“By hook or by crook” means “by any method necessary,” suggesting that you should do whatever you have to, whether or not ethical and legal, in order to accomplish a goal.
The origin of the phrase is obscure, with several different explanations and little evidence to support any particular one over the others. The phrase has endured at least partly because hook and crook rhyme, and we humans love rhymes as much as we do alliteration.
The first substantiated example is from John Gower’s Confessio Amantis, 1390: “What with hepe and what with croke they [false Witness and Perjury] make her maister ofte winne.” (“Hepe” being the medieval name for a curved bill-hook.) As for modern usage, the earliest example found is in Philip Stubbes’ The Anatomie of Abuses, 1583: “Either by hooke or crooke, by night or day.”
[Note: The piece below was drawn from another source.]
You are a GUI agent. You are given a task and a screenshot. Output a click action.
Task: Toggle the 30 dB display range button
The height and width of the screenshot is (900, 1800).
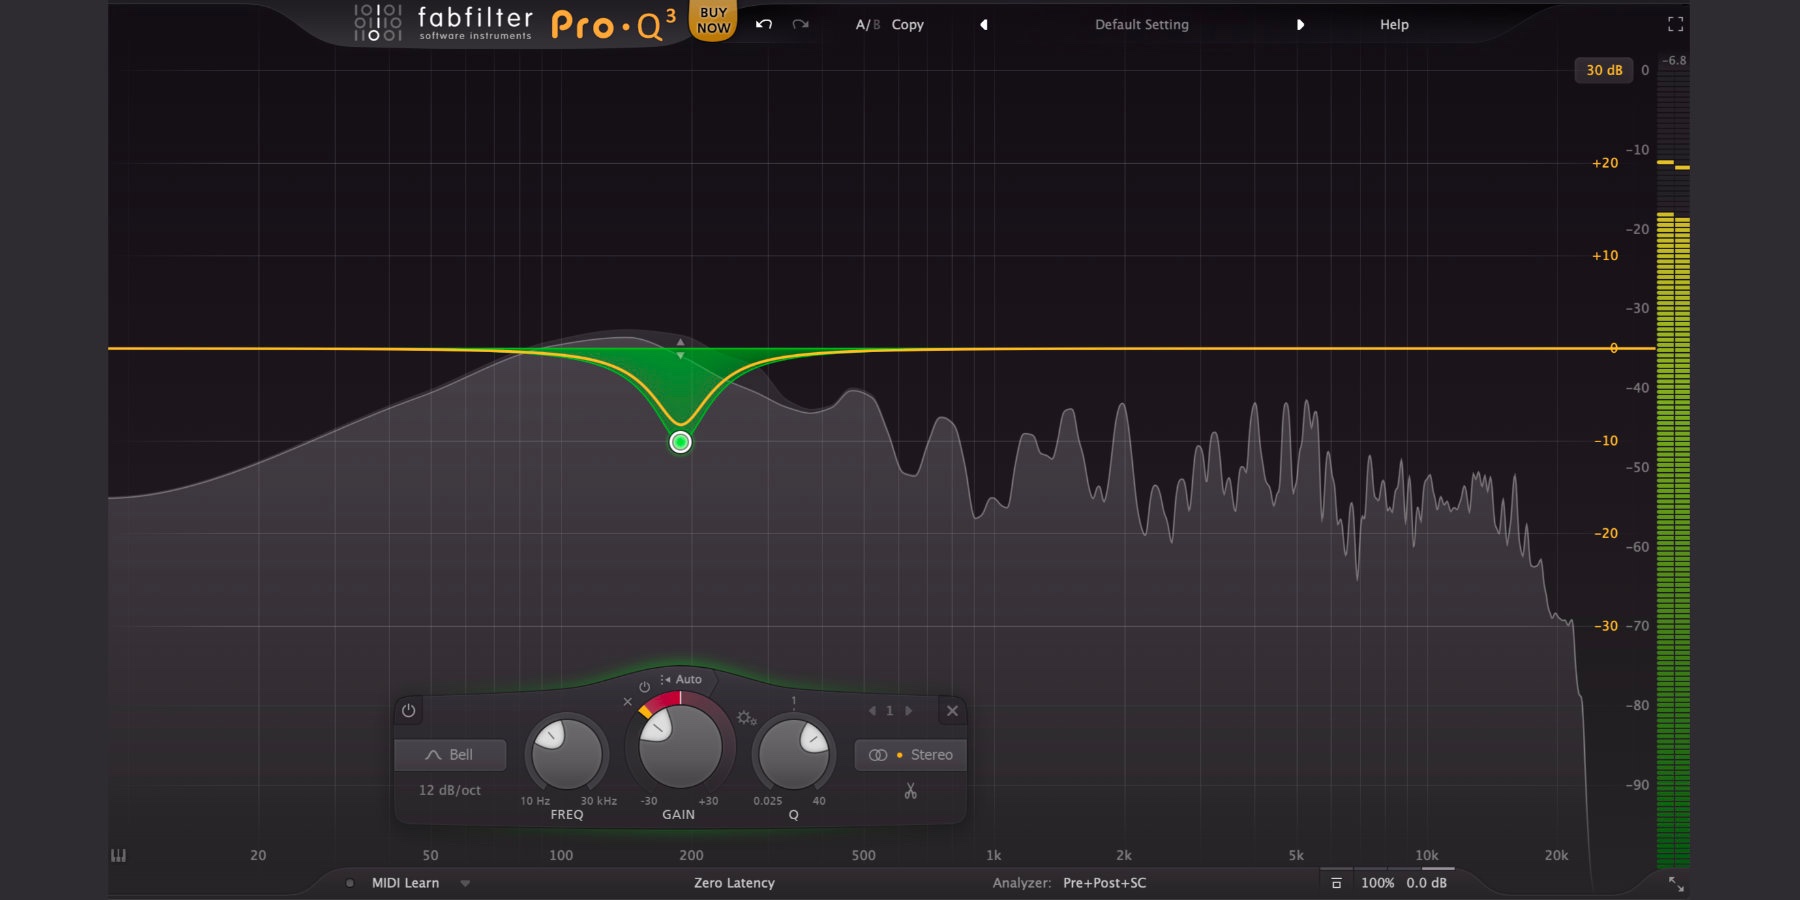pyautogui.click(x=1605, y=70)
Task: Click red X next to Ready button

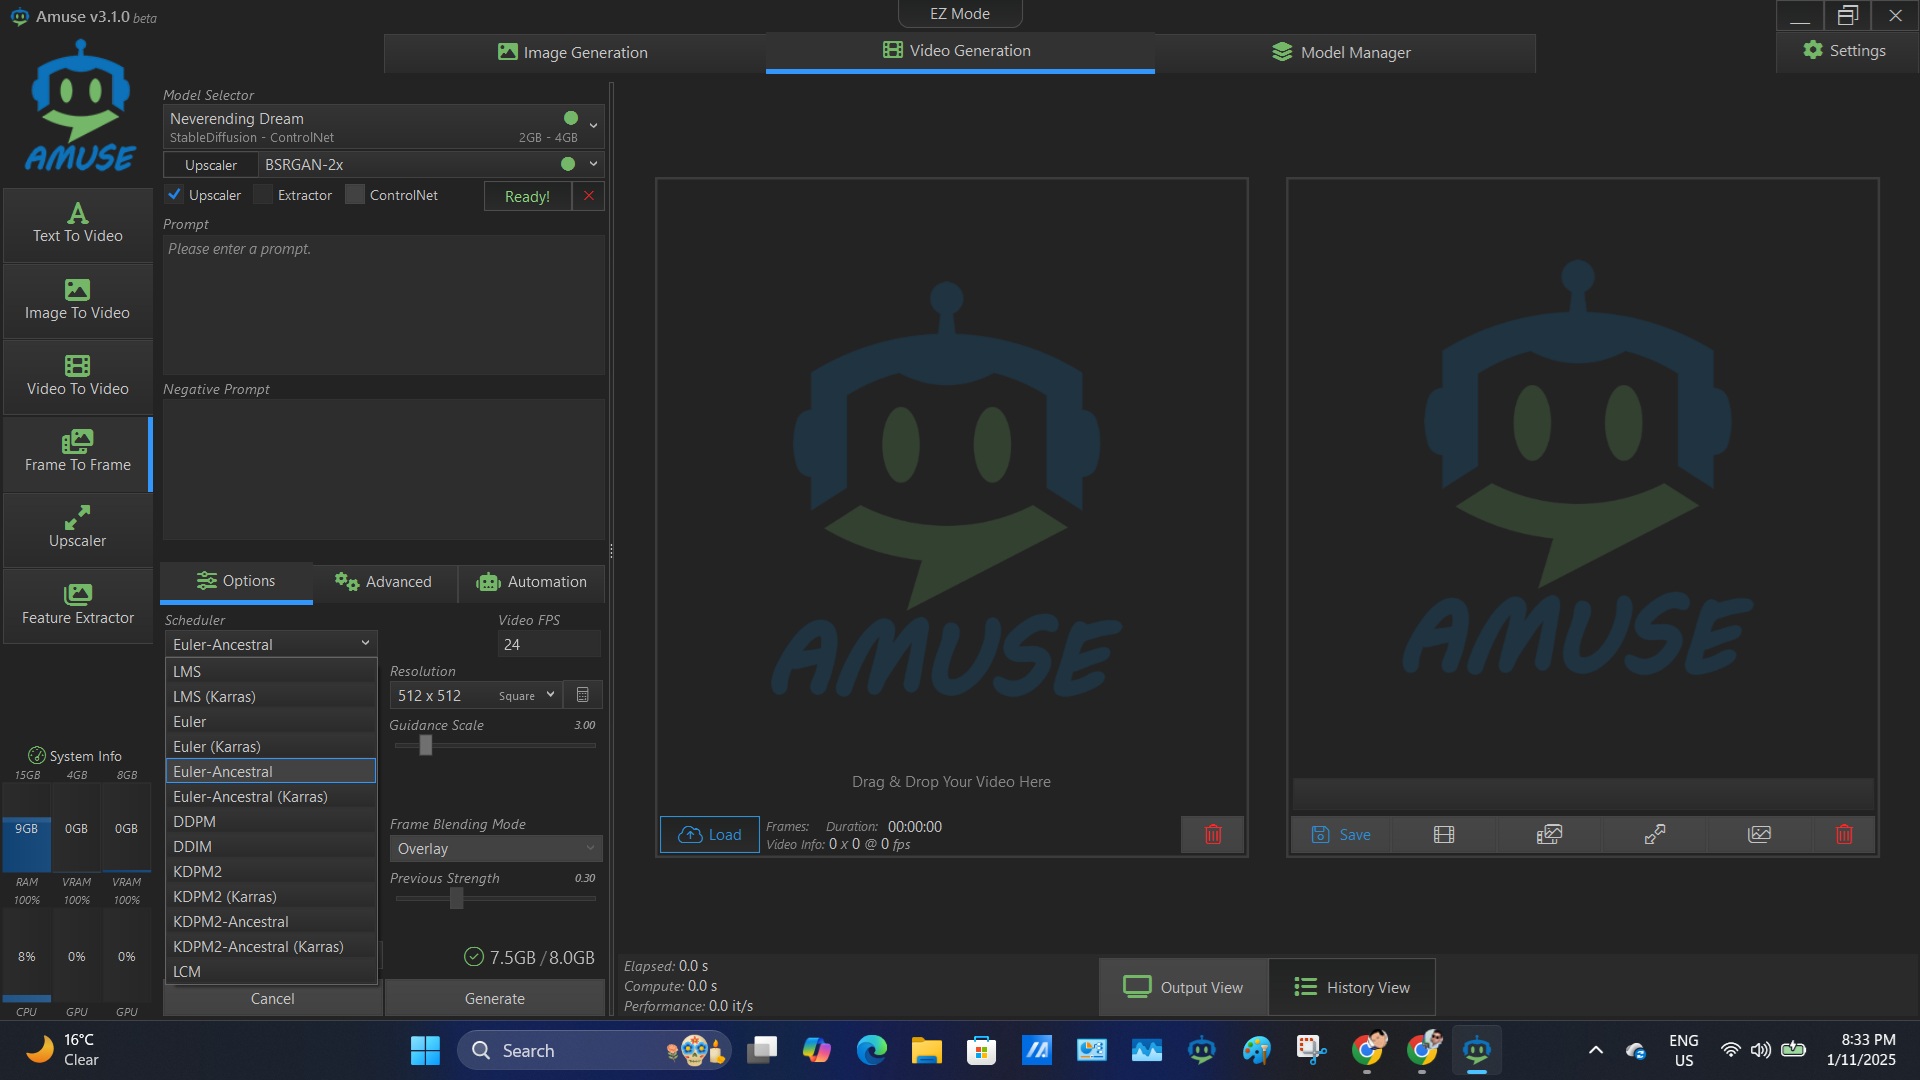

Of the four most common theories, the first is that “by hook or by crook” derives from the ancient English custom of allowing peasants to gather from royal forests any deadwood they could pull down with a shepherd’s crook or cut with a reaper’s bill-hook. William Cobbett recorded this feudal custom in the 1820s, although the custom itself is much older than that reference.
The second theory suggests that the phrase comes from the name of an ancient lighthouse, Hook Head on the east side of Waterford harbor, and Crooke, the village on the other side of Waterford channel in Ireland. Cromwell is supposed to have said that Waterford would fall “by Hook or by Crooke,” because he intended to land his army at one of those two places during the siege of the town in 1649/50.
The third theory says the phrase derives from an English judge, Sir George Croke. Croke (or Crook) was on the bench during the reign of Charles I (1600-1649) and became known for his refusal to accept the legality of a ‘Ship Money’ tax imposed by Charles without the consent of Parliament. It was a common saying said that ship money “may be gotten by Hook (by force), but not by Crook.”
The fourth theory suggests the phrase derives from an article dated 15 Feb. 1851 in the scholarly research publication Notes and Queries. The article linked it with the problem of establishing exact locations of plots of land after the great fire of London in 1666. “The surveyors appointed to determine the rights of the various claimants were Mr. Hook and Mr. Crook, who by the justice of their decisions gave general satisfaction to the interested parties, and by their speedy determination of the different claims, permitted the rebuilding of the city to proceed without the least delay. Hence arose the saying above quoted, usually applied to the extrication of persons or things from a difficulty.”
Suggestions two, three, and four have clear links to “by hook or by crook” but are based on events that happened much later than the phrase’s first appearance in print. Of all the suggested theories, “wood gathering with hooks and crooks” has to be a strong favorite.
And I am about to go and gather groceries. Hooks and crooks might be handy, but they have, sadly, been replaced by credit cards.